Other Republicans in the Kentucky Legislature, who asked not to be identified over fear of reprisal from their party, see this move as less about McConnell’s health and more about hand-selecting his replacement and giving that successor the benefit of incumbency. One frustrated Republican elected official, who declined to be named for the same reason, referred to the bill as McConnell’s “escape hatch.”
Inside a small two-story house that carries McConnell’s name, the leadership of the Republican Party of Kentucky is monitoring plans, and according to some, there are already discussions on who could replace him in the event of a vacancy for his seat. There are already three names that consistently come up on the potential list.
McConnell is interested in his legacy, and by picking his replacement, he would cement his vision in Kentucky and national politics.

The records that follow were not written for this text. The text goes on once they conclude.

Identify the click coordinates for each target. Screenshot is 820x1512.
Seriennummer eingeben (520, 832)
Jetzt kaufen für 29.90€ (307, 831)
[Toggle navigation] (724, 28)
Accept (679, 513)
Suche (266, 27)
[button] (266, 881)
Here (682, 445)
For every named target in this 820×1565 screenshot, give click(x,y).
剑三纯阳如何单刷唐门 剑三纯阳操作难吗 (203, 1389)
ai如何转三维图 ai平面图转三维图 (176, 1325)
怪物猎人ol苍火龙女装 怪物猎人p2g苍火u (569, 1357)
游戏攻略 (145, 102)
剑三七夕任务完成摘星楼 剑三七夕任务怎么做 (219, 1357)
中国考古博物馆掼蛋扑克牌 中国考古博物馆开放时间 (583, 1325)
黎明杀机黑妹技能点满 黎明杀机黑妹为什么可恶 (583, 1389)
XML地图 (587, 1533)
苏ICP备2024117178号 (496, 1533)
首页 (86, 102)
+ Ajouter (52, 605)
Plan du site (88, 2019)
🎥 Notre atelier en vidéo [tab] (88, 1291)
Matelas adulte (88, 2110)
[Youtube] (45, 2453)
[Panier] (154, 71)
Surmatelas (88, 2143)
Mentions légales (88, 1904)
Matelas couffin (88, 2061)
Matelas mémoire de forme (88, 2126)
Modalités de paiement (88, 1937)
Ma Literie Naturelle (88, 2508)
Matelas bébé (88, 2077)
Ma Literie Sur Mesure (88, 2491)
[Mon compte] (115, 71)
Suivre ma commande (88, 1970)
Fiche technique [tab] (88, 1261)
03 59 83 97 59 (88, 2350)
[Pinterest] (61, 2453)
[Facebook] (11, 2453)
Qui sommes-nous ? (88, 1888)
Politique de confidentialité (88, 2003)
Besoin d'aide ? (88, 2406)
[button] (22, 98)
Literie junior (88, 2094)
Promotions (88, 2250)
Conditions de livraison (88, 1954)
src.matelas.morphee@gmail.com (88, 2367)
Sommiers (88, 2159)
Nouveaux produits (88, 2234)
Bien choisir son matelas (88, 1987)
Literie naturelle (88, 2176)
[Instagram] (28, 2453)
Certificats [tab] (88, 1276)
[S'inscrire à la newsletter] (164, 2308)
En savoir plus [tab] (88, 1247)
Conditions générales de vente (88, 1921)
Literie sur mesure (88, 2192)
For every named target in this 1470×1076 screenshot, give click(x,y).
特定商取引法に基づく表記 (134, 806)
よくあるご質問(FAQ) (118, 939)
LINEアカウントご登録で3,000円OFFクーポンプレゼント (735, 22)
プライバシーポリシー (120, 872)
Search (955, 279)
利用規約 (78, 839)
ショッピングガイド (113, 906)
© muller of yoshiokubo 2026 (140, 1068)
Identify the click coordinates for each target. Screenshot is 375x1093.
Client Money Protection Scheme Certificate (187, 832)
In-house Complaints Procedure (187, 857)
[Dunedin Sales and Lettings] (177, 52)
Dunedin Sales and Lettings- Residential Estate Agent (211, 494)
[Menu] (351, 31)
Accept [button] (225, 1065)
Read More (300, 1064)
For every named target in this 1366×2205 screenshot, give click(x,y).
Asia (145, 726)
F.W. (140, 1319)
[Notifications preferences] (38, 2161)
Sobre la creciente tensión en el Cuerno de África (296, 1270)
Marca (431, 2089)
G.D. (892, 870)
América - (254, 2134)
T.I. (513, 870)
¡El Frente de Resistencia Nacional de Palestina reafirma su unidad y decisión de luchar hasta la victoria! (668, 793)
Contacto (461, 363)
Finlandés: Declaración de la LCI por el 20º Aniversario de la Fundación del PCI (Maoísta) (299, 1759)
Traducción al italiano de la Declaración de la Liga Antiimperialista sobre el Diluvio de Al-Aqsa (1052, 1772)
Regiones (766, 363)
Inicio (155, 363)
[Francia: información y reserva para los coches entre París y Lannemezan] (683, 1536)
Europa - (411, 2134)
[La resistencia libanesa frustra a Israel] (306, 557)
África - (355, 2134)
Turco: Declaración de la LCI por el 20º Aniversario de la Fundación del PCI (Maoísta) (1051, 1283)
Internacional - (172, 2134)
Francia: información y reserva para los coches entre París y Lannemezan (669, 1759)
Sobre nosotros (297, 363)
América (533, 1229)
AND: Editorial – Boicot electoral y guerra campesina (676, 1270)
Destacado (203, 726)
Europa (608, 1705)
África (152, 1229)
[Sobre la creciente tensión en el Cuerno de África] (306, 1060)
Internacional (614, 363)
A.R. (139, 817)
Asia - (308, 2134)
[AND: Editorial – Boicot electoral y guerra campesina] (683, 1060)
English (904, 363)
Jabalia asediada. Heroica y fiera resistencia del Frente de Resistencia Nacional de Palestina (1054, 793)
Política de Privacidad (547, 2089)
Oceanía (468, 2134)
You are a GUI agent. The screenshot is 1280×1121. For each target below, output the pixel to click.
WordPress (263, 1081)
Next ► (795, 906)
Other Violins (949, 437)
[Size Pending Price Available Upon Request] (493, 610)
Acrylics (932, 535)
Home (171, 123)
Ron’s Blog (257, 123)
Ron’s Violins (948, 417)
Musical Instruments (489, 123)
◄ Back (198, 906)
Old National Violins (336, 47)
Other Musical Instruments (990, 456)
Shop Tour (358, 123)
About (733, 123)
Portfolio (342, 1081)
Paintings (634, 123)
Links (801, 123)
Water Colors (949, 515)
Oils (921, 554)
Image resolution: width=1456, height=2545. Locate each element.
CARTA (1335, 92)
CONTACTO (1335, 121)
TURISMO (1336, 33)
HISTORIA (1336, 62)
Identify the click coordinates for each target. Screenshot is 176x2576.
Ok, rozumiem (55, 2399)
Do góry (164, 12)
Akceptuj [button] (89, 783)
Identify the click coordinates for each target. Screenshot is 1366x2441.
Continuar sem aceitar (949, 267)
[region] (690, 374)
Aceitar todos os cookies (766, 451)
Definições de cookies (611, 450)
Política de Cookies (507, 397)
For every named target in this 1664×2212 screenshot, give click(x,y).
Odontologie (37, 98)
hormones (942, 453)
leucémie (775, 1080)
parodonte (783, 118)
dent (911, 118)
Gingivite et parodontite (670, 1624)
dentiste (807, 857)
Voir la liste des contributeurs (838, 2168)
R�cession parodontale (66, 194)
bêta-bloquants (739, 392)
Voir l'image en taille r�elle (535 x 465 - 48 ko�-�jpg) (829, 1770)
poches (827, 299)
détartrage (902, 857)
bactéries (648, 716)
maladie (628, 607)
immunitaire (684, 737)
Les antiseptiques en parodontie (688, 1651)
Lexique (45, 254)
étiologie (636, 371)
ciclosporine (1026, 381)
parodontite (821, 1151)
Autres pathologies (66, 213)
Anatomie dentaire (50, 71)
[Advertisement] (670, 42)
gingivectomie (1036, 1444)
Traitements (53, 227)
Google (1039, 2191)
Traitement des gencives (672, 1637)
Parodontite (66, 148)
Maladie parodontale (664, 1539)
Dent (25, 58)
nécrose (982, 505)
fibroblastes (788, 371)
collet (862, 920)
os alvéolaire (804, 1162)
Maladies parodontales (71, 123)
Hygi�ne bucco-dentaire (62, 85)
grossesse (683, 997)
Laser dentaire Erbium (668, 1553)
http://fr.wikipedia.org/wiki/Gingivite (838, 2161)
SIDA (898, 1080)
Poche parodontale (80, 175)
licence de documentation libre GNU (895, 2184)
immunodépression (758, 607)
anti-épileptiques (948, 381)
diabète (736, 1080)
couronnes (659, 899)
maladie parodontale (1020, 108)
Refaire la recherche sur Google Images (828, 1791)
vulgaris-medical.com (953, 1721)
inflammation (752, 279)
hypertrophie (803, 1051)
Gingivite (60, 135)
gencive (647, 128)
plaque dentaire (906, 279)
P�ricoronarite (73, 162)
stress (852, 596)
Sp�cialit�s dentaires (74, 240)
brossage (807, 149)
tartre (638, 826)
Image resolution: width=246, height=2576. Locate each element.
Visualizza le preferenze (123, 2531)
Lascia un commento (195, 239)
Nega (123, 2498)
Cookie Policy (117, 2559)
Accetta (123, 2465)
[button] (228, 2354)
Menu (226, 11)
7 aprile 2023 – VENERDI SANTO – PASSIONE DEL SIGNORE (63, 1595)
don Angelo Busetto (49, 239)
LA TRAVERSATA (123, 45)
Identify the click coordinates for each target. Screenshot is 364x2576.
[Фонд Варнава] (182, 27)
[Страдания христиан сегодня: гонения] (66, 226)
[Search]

McConnell has played an outsized role in the public life of those on the list to replace him. It was McConnell who ensured an endorsement for Daniel Cameron from Trump; McConnell also secured a speaking role at the Republican National Convention and an Oval Office meeting for Cameron, who served as McConnell’s general counsel and has a father-son relationship with the senator. Likewise, when many expressed doubts over Kelly Craft’s lack of experience and continual absence from her previous post, it was McConnell who shepherded the megadonor through the Senate confirmation process for the U.N. ambassadorship. His ties to Craft date back to 2004.
Michael Adams is not as close to the minority leader as the others on the list, but he does run in the same circles as those in McConnell’s inner circle, like Scott Jennings, who ran a super PAC that spent millions to bolster McConnell’s reelection efforts in the bluegrass state.
Others close to McConnell say he is backing the bill because of the razor-thin margins in the U.S. Senate. For those Republicans, McConnell is seeking to protect the upper chamber from adding an additional Democrat.
The truth is probably somewhere in between all of these theories: McConnell is 79 years old, he’s a master of the Senate, and he’s focused on his legacy in a state that still strongly supports Trump. This legislation is reflective of the long game he has played his entire career.
The legislation is currently before the state Senate and then would need to pass the House. Beshear, the Democratic governor, is reportedly opposed to the bill, but Republicans have held veto-proof majorities in both chambers since 2017.